Eyes were on the berries, but we and our fellow pickers also enjoyed plenty of laughter and positive chatter.
The place was Blueberry Ridge Farm and the time was a late-Tuesday morning during one of the farm’s designated U-pick days of the season.
Nestled inside a secluded farm atop Bunner Ridge in Fairmont, Blueberry Ridge was quite busy by 9:30 a.m. As vehicles poured in, occupants poured out of them, eager to begin their picking expeditions. A most friendly parking attendant directed everyone to a hand washing station, then a pavilion, where we were given plastic-lined buckets and harnesses to hold them – if desired. We were then directed to 12 acres – that’s 3,000 organic blueberry bushes – to pick what our hearts desired.
I asked Owner John Connoly if he ever imagined the blueberry operation would turn into such a big one. His answer was “We hoped it would.”
It was 20 years ago when he and a group of friends purchased the property for the very purpose for which it has been used. It was a vision inspired by a berry farm of earlier times.
“There was a neighbor down the road – an elderly gentleman, Mr. McConnell – and I used to pick at his farm,” Connoly said. “He had a wealth of information about blueberries and told me one can’t grow enough; that people love them so much.”
When Connoly – who lives in the area – received the opportunity to purchase the Bunner Ridge property, he knew it was the right place.
“We found wild blueberries here and that means it was good, acidic soil,” he said. “If you see wild berries, you know it’s a good place to grow.”
Starting in late-June or early-July – when berries are perfect for picking – the farm is open one or two days per week. On those designated U-Pick days, the farm is peppered with people and by the end of the day, most of the ripe berries are gone. They allow a few days for berries to ripen, then they announce via the farm’s Facebook page when the next U-Pick day will be.
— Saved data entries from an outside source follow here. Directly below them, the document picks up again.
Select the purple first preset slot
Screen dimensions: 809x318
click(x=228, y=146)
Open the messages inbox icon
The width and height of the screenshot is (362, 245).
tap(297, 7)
Though the picking season only lasts weeks, growing organic berries is a process that spans several months.
“The year starts in February/early March with pruning the bushes. Then we fertilize, then every row of bushes gets a layer of sawdust to keep the weeds down and the moisture in,” Connoly said. “We then spread a compost tea – a special blend we have for blueberries – at the end of May/beginning of June.”
The next major project is mowing enough property for parking and lining up a crew to facilitate U-pick days, which run 8 a.m. to 8 p.m. After picking a bucket full – or whatever quantity you want – you check out. The berries are weighed ($4.75 per pound) and you pay cash or check (no debit/credit). You can then pour your berries into your own container, take them home in a plastic bag or pay $2 to take the bucket home. Throughout the harvest season, the berry bushes require plenty of irrigation.
“When it’s hot and dry, we try to keep as much water on them as possible,” Connoly said.
By the time August rolls around, the bushes are pretty much done for the year. Another round of fertilization follows, then the berry business is finished for the year. It’s a rewarding enterprise and it’s obvious that Connoly and his crew enjoy the visitors. We sure enjoyed talking with them also. Parking cars and enthusiastically greeting visitors was Jim Heidenreich, who painted the on-site water tower with an Almost Heaven, WV motif. His handiwork can be seen across the region.